PE = (2.50 kg)(9.8 m/s^2)(0.386 m)
= 9.56 J

Since the potential energy is converted entirely to kinetic energy, we can equate it to the kinetic energy at the lowest position:

KE = (1/2)mv^2

where v is the velocity of the pendulum at the lowest position. Plugging in the values, we have:

9.56 J = (0.5)(2.50 kg)v^2
19.12 J = (2.50 kg)v^2
7.648 = v^2
v ≈ 2.77 m/s

Now, let's use the Doppler effect formula to calculate the apparent frequency of the sound from the pendulum as it swings at its maximum speed toward an observer:

f' = f * (v_sound / (v_sound ± v_observer))

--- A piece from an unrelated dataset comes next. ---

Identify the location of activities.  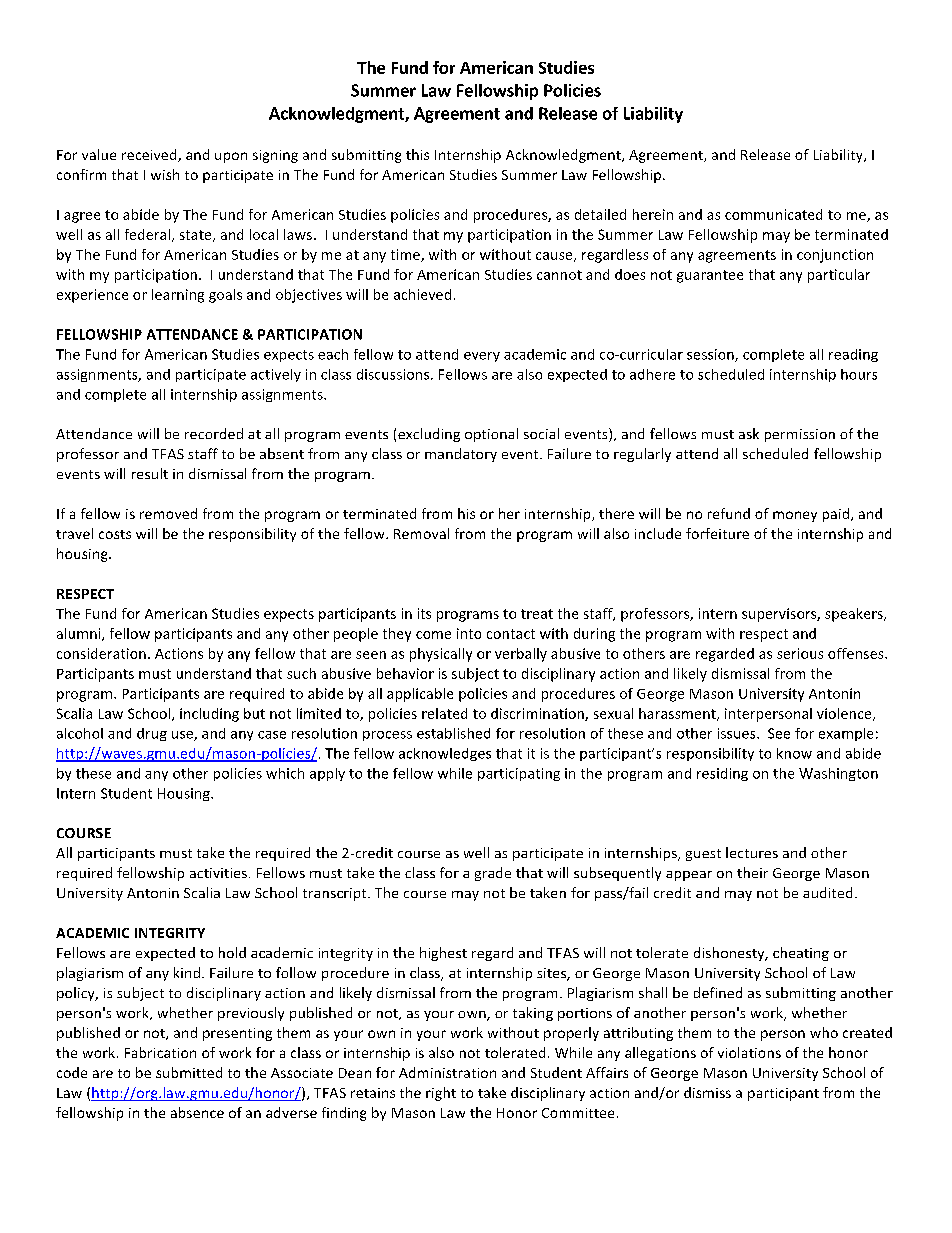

where f is the original frequency of the pendulum (440 Hz), v_sound is the speed of sound (345 m/s), and v_observer is the velocity of the observer. Since the pendulum is swinging towards the observer at its maximum speed, the observer's velocity is equal to the velocity of the pendulum (v = 2.77 m/s). Plugging in the values, we have:

f' = 440 Hz * (345 m/s / (345 m/s + 2.77 m/s))
= 440 Hz * (345 m/s / 347.77 m/s)
≈ 437.89 Hz

Therefore, the apparent frequency of the sound from the pendulum as it swings at its maximum speed toward an observer is approximately 437.89 Hz.